In 1935, Hatry married the actress, Annemarie Schradiek. In the same year, he had to stop his research at the instigation of the National Socialists because he had a Jewish grandfather. So, he now turned completely to film. Arnold Fanck had already hired him in 1925. First as an actor because he was a very good skier, then as a cameraman. Hatry made films with Hannes Schneider, Luis Trenker, Leni Riefenstahl and Ernst Udet in the 20s. Udet also stood up for him during the Nazi era. As a screenwriter and assistant director, he made entertainment films for the Tobis company in Berlin, in which Theo Lingen, Leni Marenbach and Rudolf Prack contributed, among others. From 1943 to 45, he was production manager and director for the Mars film company and made educational films for the Air Force. Also, during his second career in the movie business, Hatry faced many setbacks and discriminations due to his Jewish origins, especially after Udet's death who had tried to protect and shield Hatry. "Highly satisfying job and widely recognized. But: after Udets death, termination without notice on December 31, 1941", Hatry noted. Nevertheless, he could sign a temporary contract with "Tobis Filmkunst GmbH": he was assistant director for the films Die große Nummer and Die Wirtin zum Weißen Rössl, and co-director of the film Die tolle Nacht.

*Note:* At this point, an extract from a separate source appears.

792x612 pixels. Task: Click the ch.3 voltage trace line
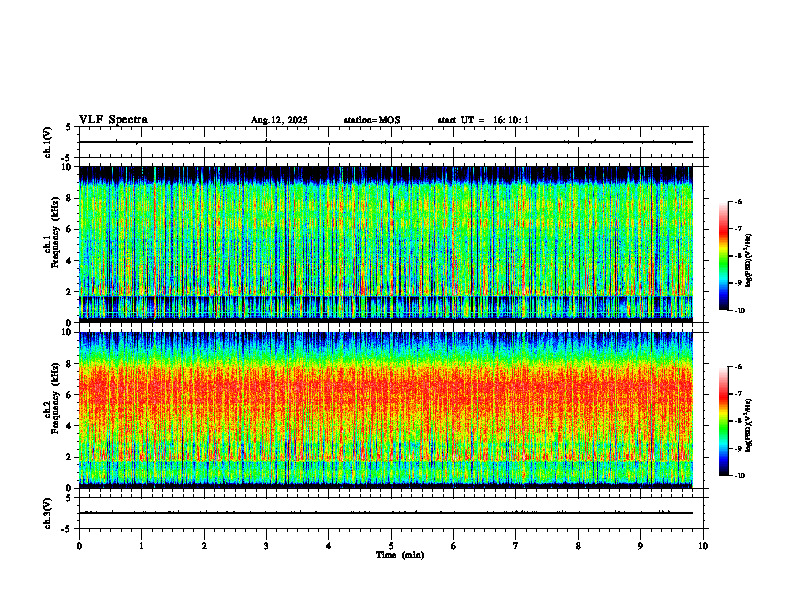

In February 1945, Hatry experienced the infamous air raids on the city in Dresden, which he later described in detail. Despite all the horror of the events he portrayed, Hatry closed his description denouncing Hitler and Nazi Germany as root cause of the disaster. After the end of the war, Hatry was able to return to his family in Hamburg.

Even after the World War, Julius Hatry remained versatile. He made documentaries. Commissioned by Alfred Döblin, he dramatized "Der Oberst und der Dichter" and acted as director at the Baden-Baden Theater. He translated the writers Anouilh, Bridie and Vercors. He dubbed French films and even represented Germany with his own movie "Reitanleitung für eine Geliebte" at the 1950 Venice Biennale.

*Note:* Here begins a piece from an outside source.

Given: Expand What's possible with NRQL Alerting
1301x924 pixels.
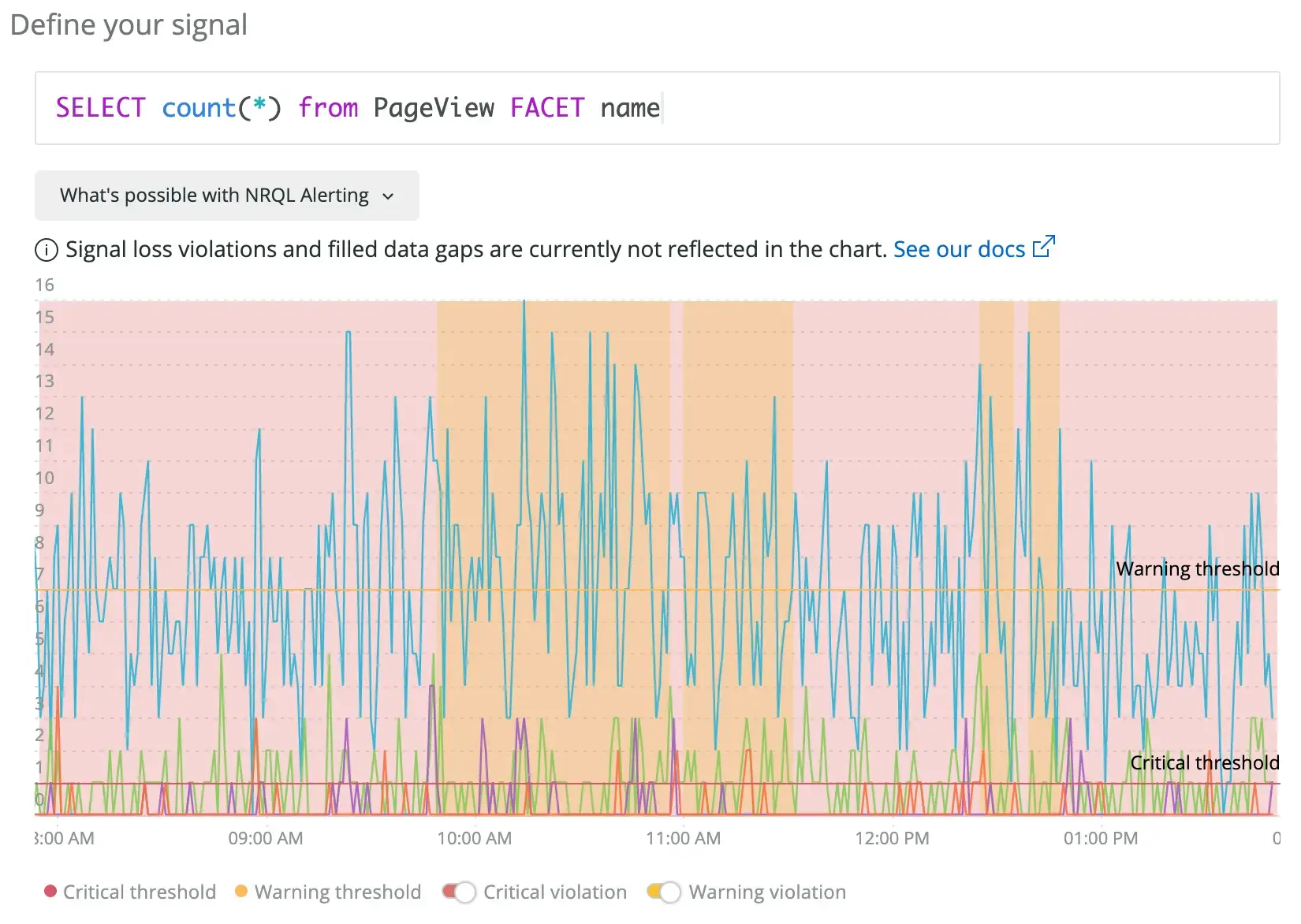Looking at the screenshot, I should [x=214, y=196].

After the father's death in 1950 and the bankruptcy of his movie business in 1953, Hatry's mother had finally persuaded him to take over the father's real-estate business. In 1952, Hatry and his family left Hamburg for good to continue running and expanding the "Julius Hatry" company in Mannheim. Here too, Hatry worked with full devotion. He was particularly active in the reconstruction of Mannheim's most important shopping street (Planken) and its passages. He not only worked as an entrepreneur, but also as an architect. With his conceptions, he contributed to several house blocks in squares O7 and P7, especially house P7, 1 for his own company, as well as to Viktoriahaus, OVA- and Kurpfalzpassage. Hatry also worked as an interior designer, especially for offices and facilities for medical doctors.

Nationwide, Hatry procured suitable retail locations for large chain stores such as "Quelle", "Tengelmann", and others all over Germany. Hatry became a member of the "Ring Deutscher Makler" association and enjoyed high reputation among experts. He ran his company until 1991.

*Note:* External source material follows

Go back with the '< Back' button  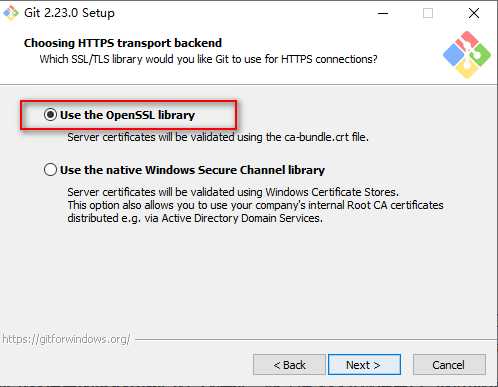(289, 365)
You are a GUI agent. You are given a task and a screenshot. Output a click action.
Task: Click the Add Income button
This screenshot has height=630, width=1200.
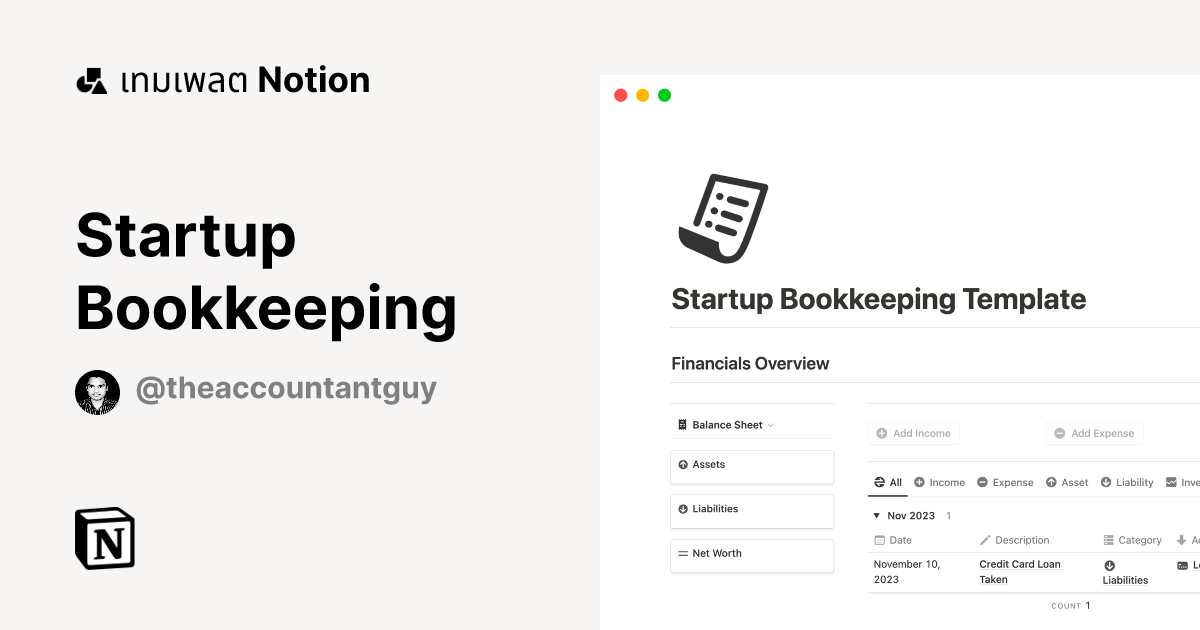(914, 432)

In 1982, Hatry returned to aviation when he joined the German Aerospace Society (DGLR) despite being aged around 75 years. In 1985, he took over the position of coordinator for the short biographies of the Pioneers series and a year later he was involved in the re-establishment of the district group North Baden-Palatinate, which he headed until his death. Hatry died of heart failure in a Mannheim hospital.

== Awards ==

The DGLR awarded Hatry the status of a "Corresponding Member" (Honorary Fellow) at the German Aerospace Congress 1992 "in recognition of his pioneering designs and experiments for rocket propulsion for aircraft".

Hatry was awarded the Ziolkowsky Medal of Honor in Kaluga, Russia. The city of Mannheim named a street in the Glückstein Quarter after him and on November 22, 2016, decided on the honorary status for his grave in the main cemetery. A replica of the RAK.1 can be viewed in the Technoseum in Mannheim, the construction of which Hatry himself supervised.